(Records from a data source)
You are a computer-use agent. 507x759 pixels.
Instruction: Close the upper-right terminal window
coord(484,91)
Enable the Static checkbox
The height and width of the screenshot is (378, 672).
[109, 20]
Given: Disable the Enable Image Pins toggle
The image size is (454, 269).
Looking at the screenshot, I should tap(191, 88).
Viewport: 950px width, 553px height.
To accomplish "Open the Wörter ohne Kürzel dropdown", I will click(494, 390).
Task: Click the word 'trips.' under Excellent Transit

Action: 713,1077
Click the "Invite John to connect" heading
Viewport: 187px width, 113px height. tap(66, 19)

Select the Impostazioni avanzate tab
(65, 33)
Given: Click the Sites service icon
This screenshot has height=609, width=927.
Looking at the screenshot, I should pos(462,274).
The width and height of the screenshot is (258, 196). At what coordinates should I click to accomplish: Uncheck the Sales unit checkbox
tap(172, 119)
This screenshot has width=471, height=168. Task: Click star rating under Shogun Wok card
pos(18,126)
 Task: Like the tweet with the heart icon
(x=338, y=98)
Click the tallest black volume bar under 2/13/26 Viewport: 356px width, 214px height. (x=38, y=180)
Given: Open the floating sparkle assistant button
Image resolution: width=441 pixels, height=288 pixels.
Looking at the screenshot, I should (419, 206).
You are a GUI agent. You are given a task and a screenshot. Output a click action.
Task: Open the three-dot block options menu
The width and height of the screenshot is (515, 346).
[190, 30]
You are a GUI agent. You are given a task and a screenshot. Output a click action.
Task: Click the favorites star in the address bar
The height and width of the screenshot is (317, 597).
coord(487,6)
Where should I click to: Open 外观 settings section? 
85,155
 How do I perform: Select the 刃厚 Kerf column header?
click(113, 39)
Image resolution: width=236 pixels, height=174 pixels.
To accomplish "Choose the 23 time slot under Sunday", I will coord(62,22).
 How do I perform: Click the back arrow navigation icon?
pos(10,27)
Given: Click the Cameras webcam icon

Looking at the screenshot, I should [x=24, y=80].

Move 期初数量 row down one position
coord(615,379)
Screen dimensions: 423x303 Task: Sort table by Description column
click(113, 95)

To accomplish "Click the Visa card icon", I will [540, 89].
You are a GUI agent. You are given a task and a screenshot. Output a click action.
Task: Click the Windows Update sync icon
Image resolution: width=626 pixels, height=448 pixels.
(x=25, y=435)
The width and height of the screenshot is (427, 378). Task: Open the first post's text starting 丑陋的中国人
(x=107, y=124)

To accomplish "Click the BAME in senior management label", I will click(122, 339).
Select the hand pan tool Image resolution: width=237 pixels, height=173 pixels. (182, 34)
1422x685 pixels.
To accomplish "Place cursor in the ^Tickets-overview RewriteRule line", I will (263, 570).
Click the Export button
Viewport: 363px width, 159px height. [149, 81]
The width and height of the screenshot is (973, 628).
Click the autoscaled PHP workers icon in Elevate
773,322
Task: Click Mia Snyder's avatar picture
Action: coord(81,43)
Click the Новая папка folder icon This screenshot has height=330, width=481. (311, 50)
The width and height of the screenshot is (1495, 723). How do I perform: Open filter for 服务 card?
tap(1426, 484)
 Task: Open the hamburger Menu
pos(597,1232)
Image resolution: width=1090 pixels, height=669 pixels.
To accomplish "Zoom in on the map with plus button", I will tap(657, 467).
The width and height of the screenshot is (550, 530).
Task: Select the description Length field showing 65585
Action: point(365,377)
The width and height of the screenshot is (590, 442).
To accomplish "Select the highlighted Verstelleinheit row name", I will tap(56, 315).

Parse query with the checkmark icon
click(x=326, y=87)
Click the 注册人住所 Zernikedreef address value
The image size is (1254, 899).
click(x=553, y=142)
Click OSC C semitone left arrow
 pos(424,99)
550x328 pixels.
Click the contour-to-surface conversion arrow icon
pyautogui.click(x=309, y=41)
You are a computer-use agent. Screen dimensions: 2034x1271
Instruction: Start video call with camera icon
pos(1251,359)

_Prompt:_ Could you give the data above again, exact in every line?

_Answer for the task:_
You are a computer-use agent. 507x759 pixels.
Instruction: Close the upper-right terminal window
coord(484,91)
Enable the Static checkbox
The height and width of the screenshot is (378, 672).
[109, 20]
Given: Disable the Enable Image Pins toggle
The image size is (454, 269).
Looking at the screenshot, I should tap(191, 88).
Viewport: 950px width, 553px height.
To accomplish "Open the Wörter ohne Kürzel dropdown", I will click(494, 390).
Task: Click the word 'trips.' under Excellent Transit

Action: 713,1077
Click the "Invite John to connect" heading
Viewport: 187px width, 113px height. tap(66, 19)

Select the Impostazioni avanzate tab
(65, 33)
Given: Click the Sites service icon
This screenshot has height=609, width=927.
Looking at the screenshot, I should pos(462,274).
The width and height of the screenshot is (258, 196). At what coordinates should I click to accomplish: Uncheck the Sales unit checkbox
tap(172, 119)
This screenshot has width=471, height=168. Task: Click star rating under Shogun Wok card
pos(18,126)
 Task: Like the tweet with the heart icon
(x=338, y=98)
Click the tallest black volume bar under 2/13/26 Viewport: 356px width, 214px height. (x=38, y=180)
Given: Open the floating sparkle assistant button
Image resolution: width=441 pixels, height=288 pixels.
Looking at the screenshot, I should (419, 206).
You are a GUI agent. You are given a task and a screenshot. Output a click action.
Task: Open the three-dot block options menu
The width and height of the screenshot is (515, 346).
[190, 30]
You are a GUI agent. You are given a task and a screenshot. Output a click action.
Task: Click the favorites star in the address bar
The height and width of the screenshot is (317, 597).
coord(487,6)
Where should I click to: Open 外观 settings section? 
85,155
 How do I perform: Select the 刃厚 Kerf column header?
click(113, 39)
Image resolution: width=236 pixels, height=174 pixels.
To accomplish "Choose the 23 time slot under Sunday", I will coord(62,22).
 How do I perform: Click the back arrow navigation icon?
pos(10,27)
Given: Click the Cameras webcam icon

Looking at the screenshot, I should [x=24, y=80].

Move 期初数量 row down one position
coord(615,379)
Screen dimensions: 423x303 Task: Sort table by Description column
click(113, 95)

To accomplish "Click the Visa card icon", I will [540, 89].
You are a GUI agent. You are given a task and a screenshot. Output a click action.
Task: Click the Windows Update sync icon
Image resolution: width=626 pixels, height=448 pixels.
(x=25, y=435)
The width and height of the screenshot is (427, 378). Task: Open the first post's text starting 丑陋的中国人
(x=107, y=124)

To accomplish "Click the BAME in senior management label", I will click(122, 339).
Select the hand pan tool Image resolution: width=237 pixels, height=173 pixels. (182, 34)
1422x685 pixels.
To accomplish "Place cursor in the ^Tickets-overview RewriteRule line", I will (263, 570).
Click the Export button
Viewport: 363px width, 159px height. [149, 81]
The width and height of the screenshot is (973, 628).
Click the autoscaled PHP workers icon in Elevate
773,322
Task: Click Mia Snyder's avatar picture
Action: coord(81,43)
Click the Новая папка folder icon This screenshot has height=330, width=481. (311, 50)
The width and height of the screenshot is (1495, 723). How do I perform: Open filter for 服务 card?
tap(1426, 484)
 Task: Open the hamburger Menu
pos(597,1232)
Image resolution: width=1090 pixels, height=669 pixels.
To accomplish "Zoom in on the map with plus button", I will tap(657, 467).
The width and height of the screenshot is (550, 530).
Task: Select the description Length field showing 65585
Action: point(365,377)
The width and height of the screenshot is (590, 442).
To accomplish "Select the highlighted Verstelleinheit row name", I will tap(56, 315).

Parse query with the checkmark icon
click(x=326, y=87)
Click the 注册人住所 Zernikedreef address value
The image size is (1254, 899).
click(x=553, y=142)
Click OSC C semitone left arrow
 pos(424,99)
550x328 pixels.
Click the contour-to-surface conversion arrow icon
pyautogui.click(x=309, y=41)
You are a computer-use agent. Screen dimensions: 2034x1271
Instruction: Start video call with camera icon
pos(1251,359)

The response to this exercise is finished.